Give back exactly the lines from the "Click length value 53" line to the final line of the records, and only those, minus any pictures.

═══ Source records

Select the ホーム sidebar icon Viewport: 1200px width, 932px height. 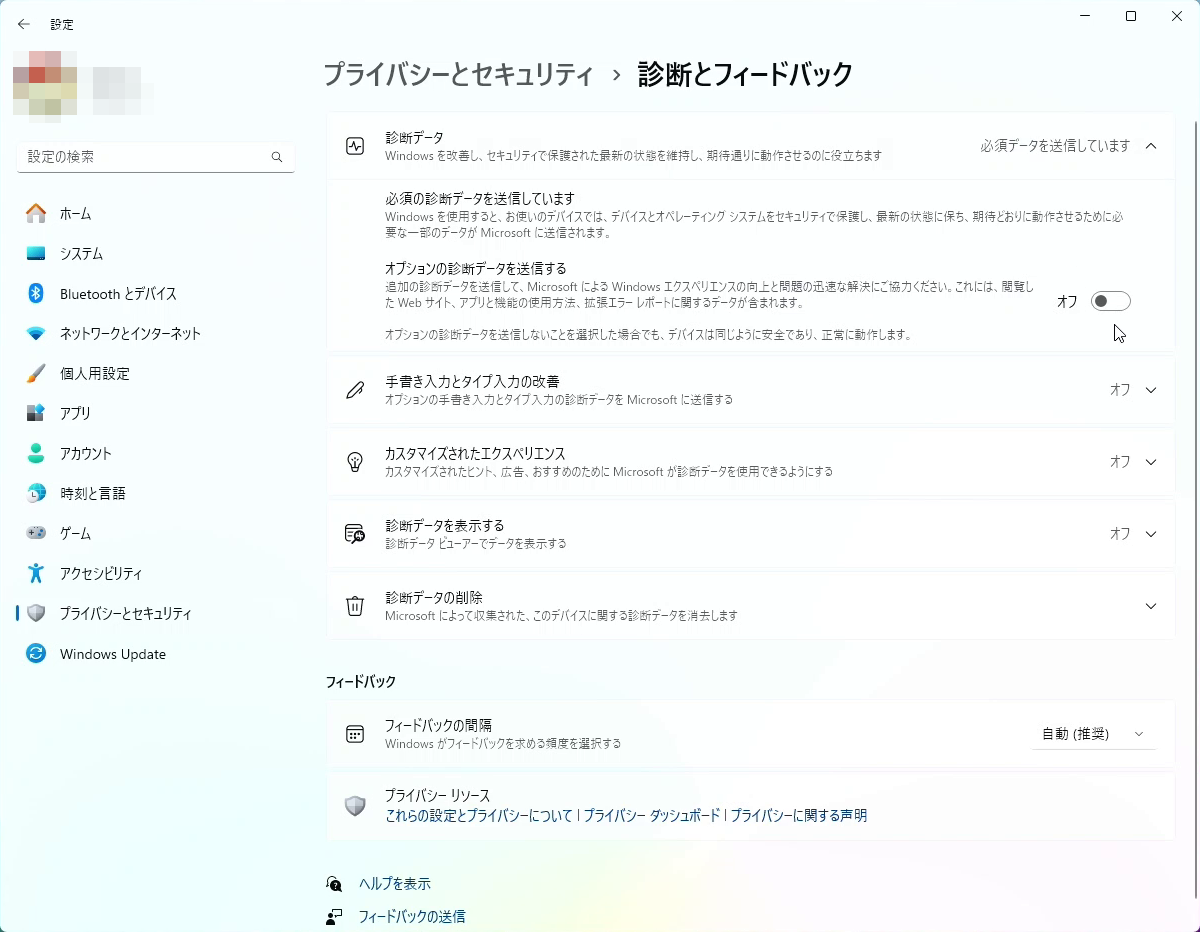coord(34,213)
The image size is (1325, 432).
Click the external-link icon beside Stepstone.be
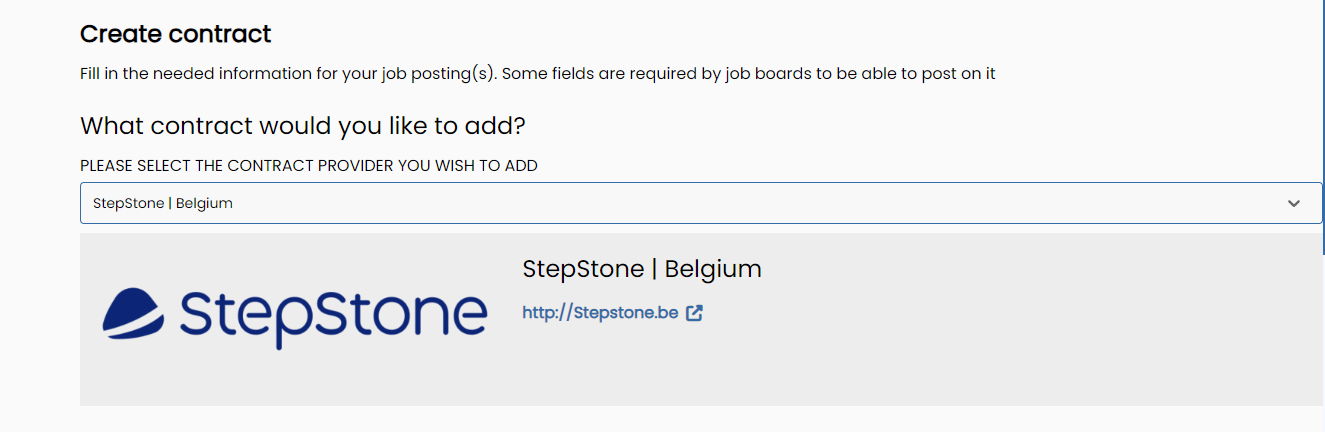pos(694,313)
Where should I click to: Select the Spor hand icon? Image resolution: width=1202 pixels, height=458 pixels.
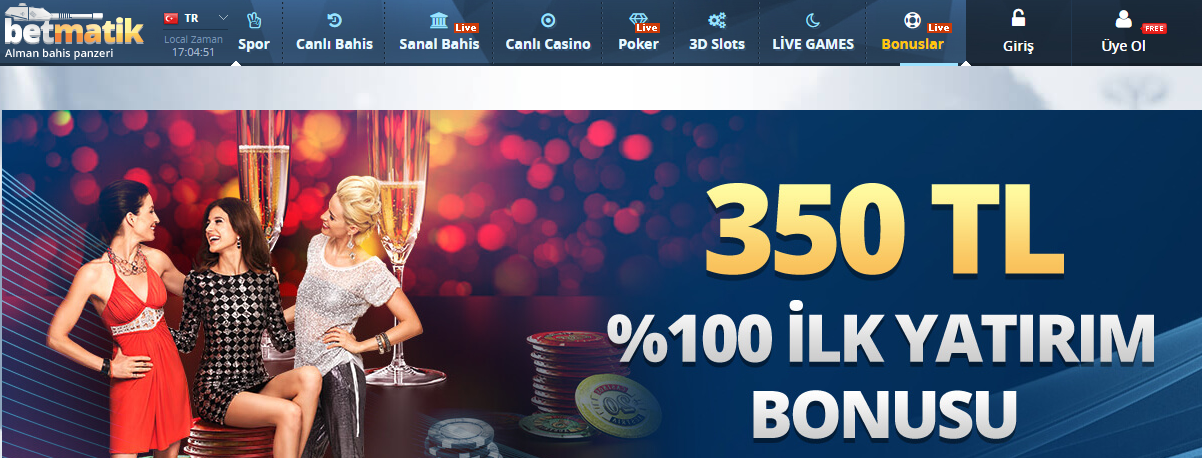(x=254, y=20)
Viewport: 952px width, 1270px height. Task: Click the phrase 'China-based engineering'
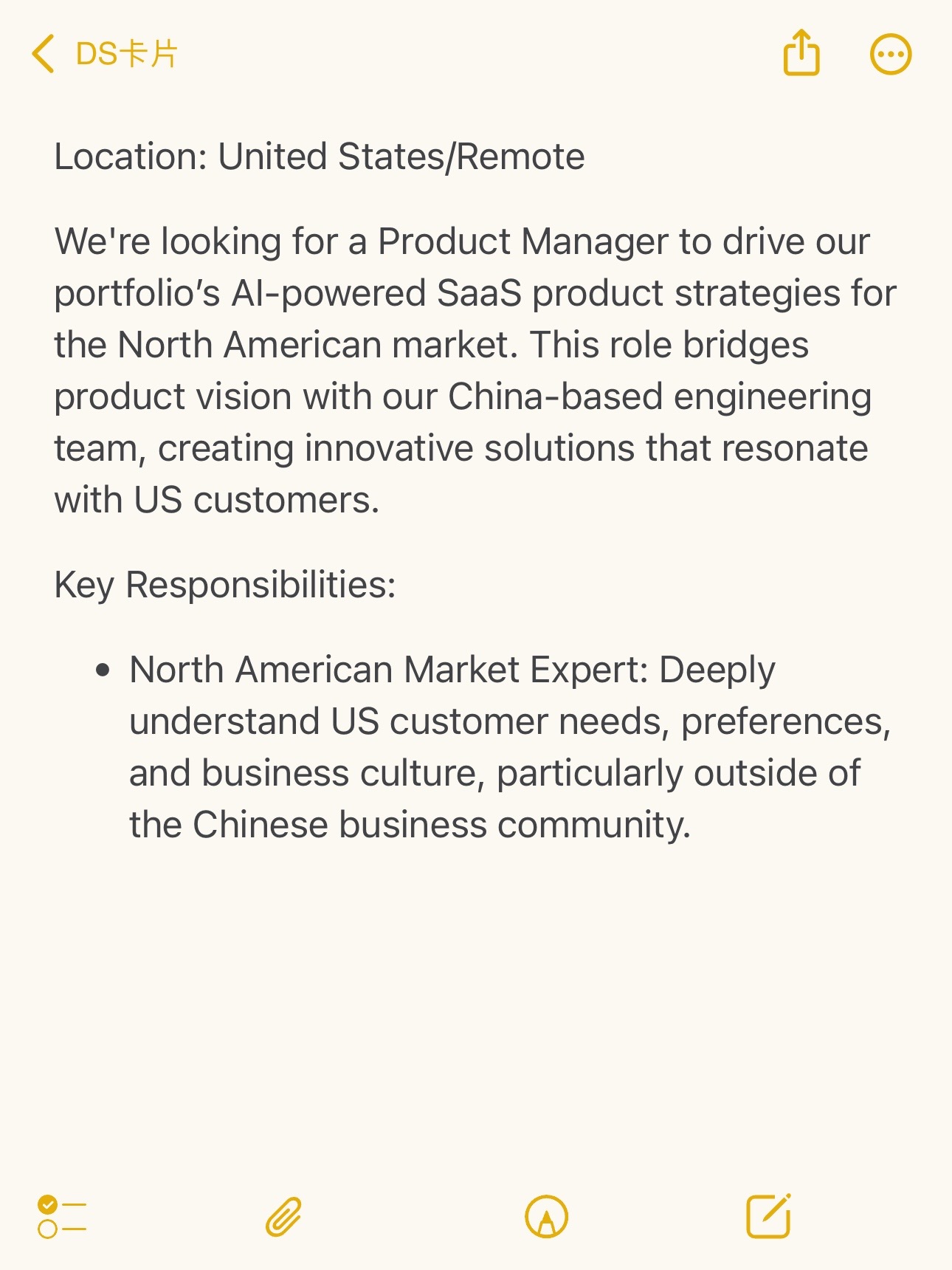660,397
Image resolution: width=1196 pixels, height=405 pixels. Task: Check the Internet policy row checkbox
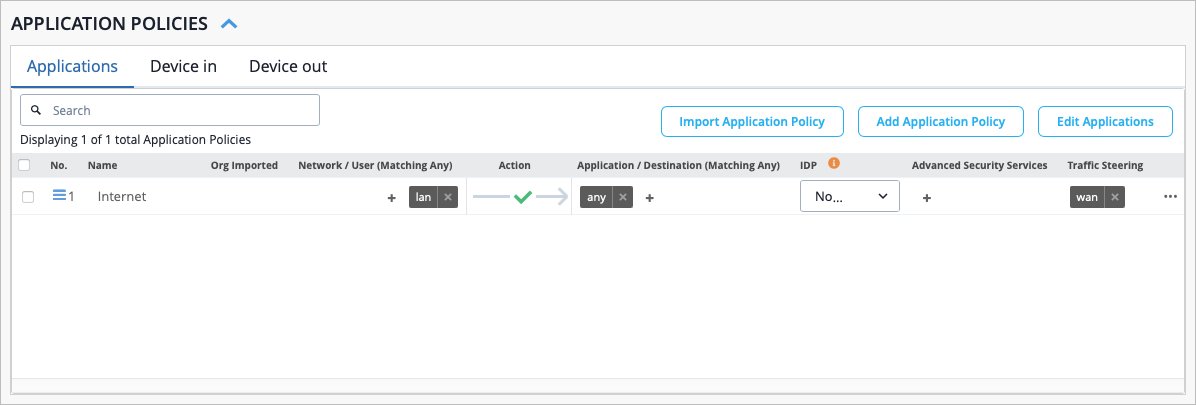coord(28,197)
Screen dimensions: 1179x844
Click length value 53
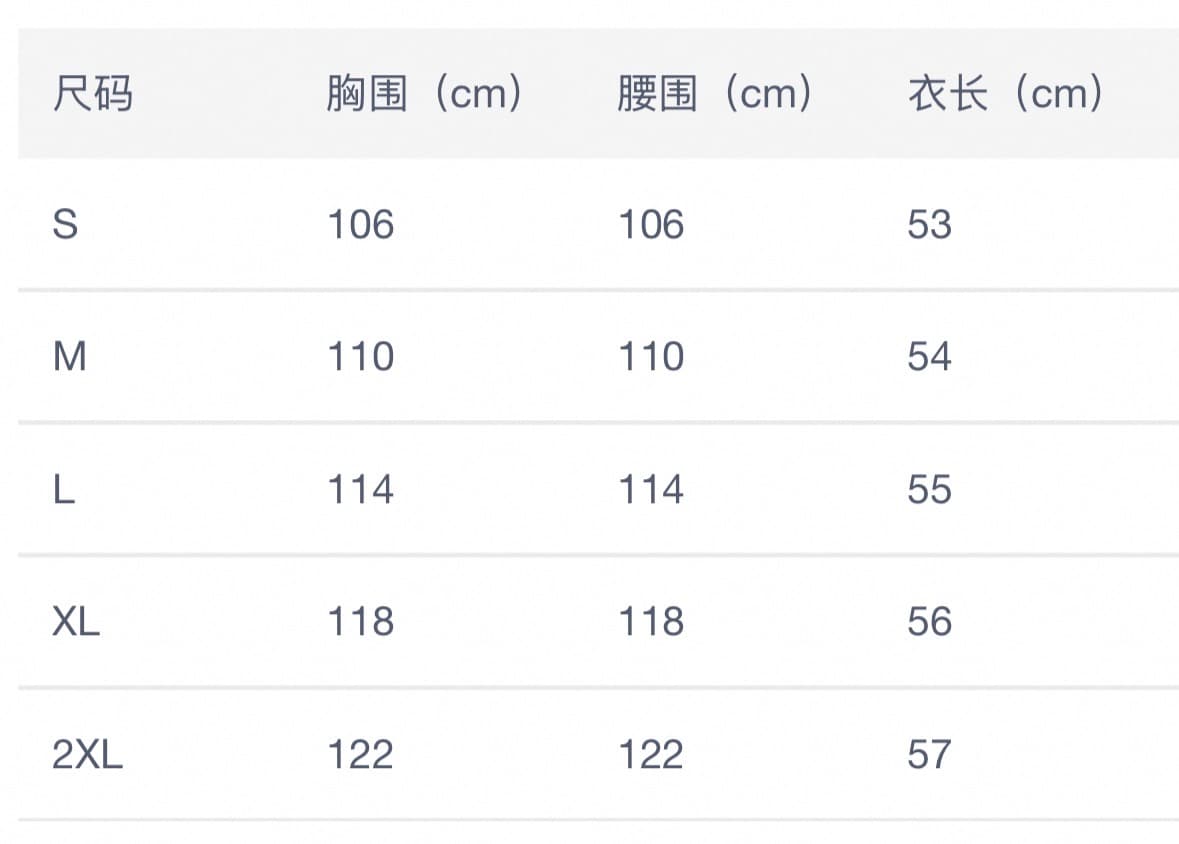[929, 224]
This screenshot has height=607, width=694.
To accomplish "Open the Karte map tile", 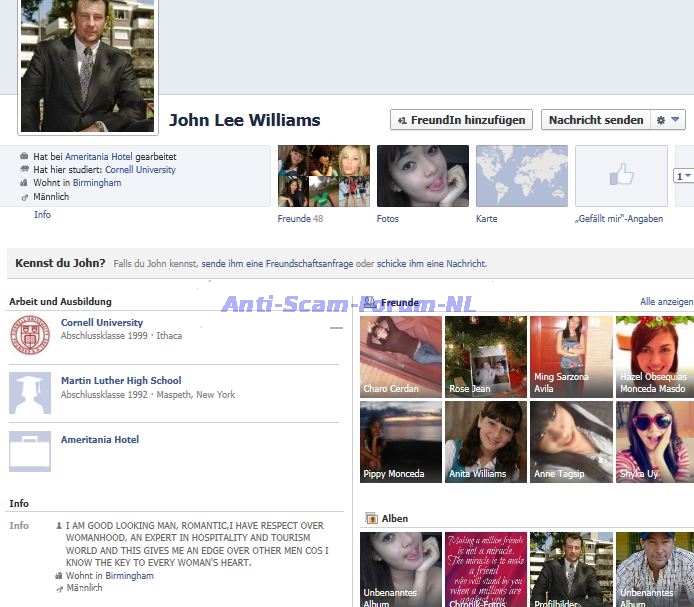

══════

■ **The completed task**
Click length value 53
[929, 224]
This screenshot has height=607, width=694.
To accomplish "Open the Karte map tile", 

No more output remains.